Apparel manufacturers and retailers are worried about a proposed state law that would require some garments made of synthetic fabric to have a warning label.
The proposed law could complicate operations in a major industry in Los Angeles County – home to more than 2,000 apparel manufacturers that employ some 61,000 workers, about two-thirds of the statewide total – and undermine an already fragile regional market.
The law would require a warning label about possible adverse environmental effects related to synthetic microfibers, which can enter the water supply and impact marine life. The label would be required on any garments that are made of 50 percent or more synthetic fibers and sold in California.
The bill was introduced in Sacramento by California State Assemblyman Richard Bloom, D-Santa Monica, as part of an effort to curb marine pollution. It specifically targets plastic microfibers shed from clothing made from synthetic fabrics.
Proponents of the bill say the measure aims to provide information to the public on what they call the threat microfibers pose to water quality and marine life.
“Right now, it’s estimated that synthetic fibers are, by count, the single largest contributor to watershed plastic pollution in developed countries and account for a significant portion of plastic waste entering the ocean,” Bloom told the Business Journal.
Opposition from certain sectors of the business community isn’t in response to the environmental concerns but to the labeling requirement, which detractors said is overly onerous.

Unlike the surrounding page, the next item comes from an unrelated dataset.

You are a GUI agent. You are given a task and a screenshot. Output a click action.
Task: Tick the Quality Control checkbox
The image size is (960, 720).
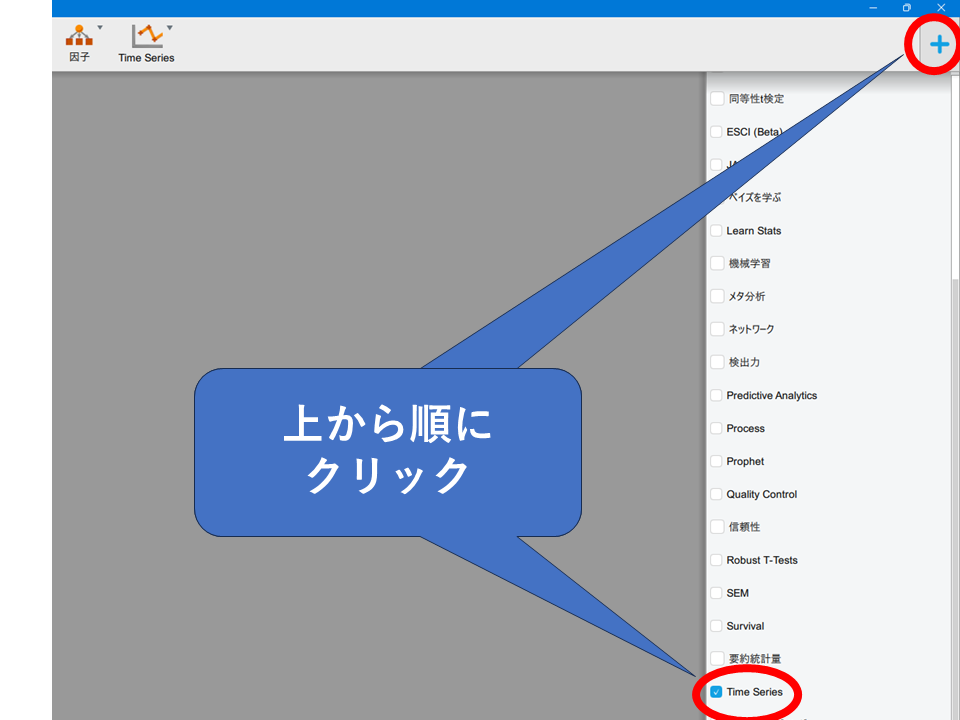716,495
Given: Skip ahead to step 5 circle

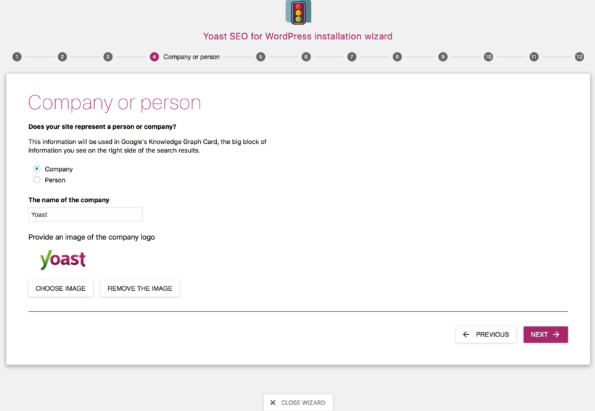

Two groups opposed to the bill are downtown-based nonprofit California Fashion Association and downtown-based BizFed, L.A. County Business Federation a coalition of more than 170 businesses in L.A. County.
“This is beyond nonsense, it is overreach,” said Ilse Metchek, CFA’s president. “We as an industry are working on environmental issues.”
Metchek said the local apparel industry has environmental concerns on its radar, but “this bill isn’t the answer.”
Sarah Wiltfong, policy manager at BizFed, added that the bill would harm retailers.
“We believe this will have an immensely negative impact on California retailers,” Wiltfong said. “This bill has very little justification and we don’t know how much of marine pollution actually comes from clothing.”
Wiltfong said that if the bill passes, thousands of businesses that make and sell clothes in the state will be impacted by having to bear a heavy logistical burden.
“Picture distribution problems,” Metchek said. “A manufacturer sends out 50,000 units of clothing to the country. The ones in California need to be pulled out for this tag? It is impossible.”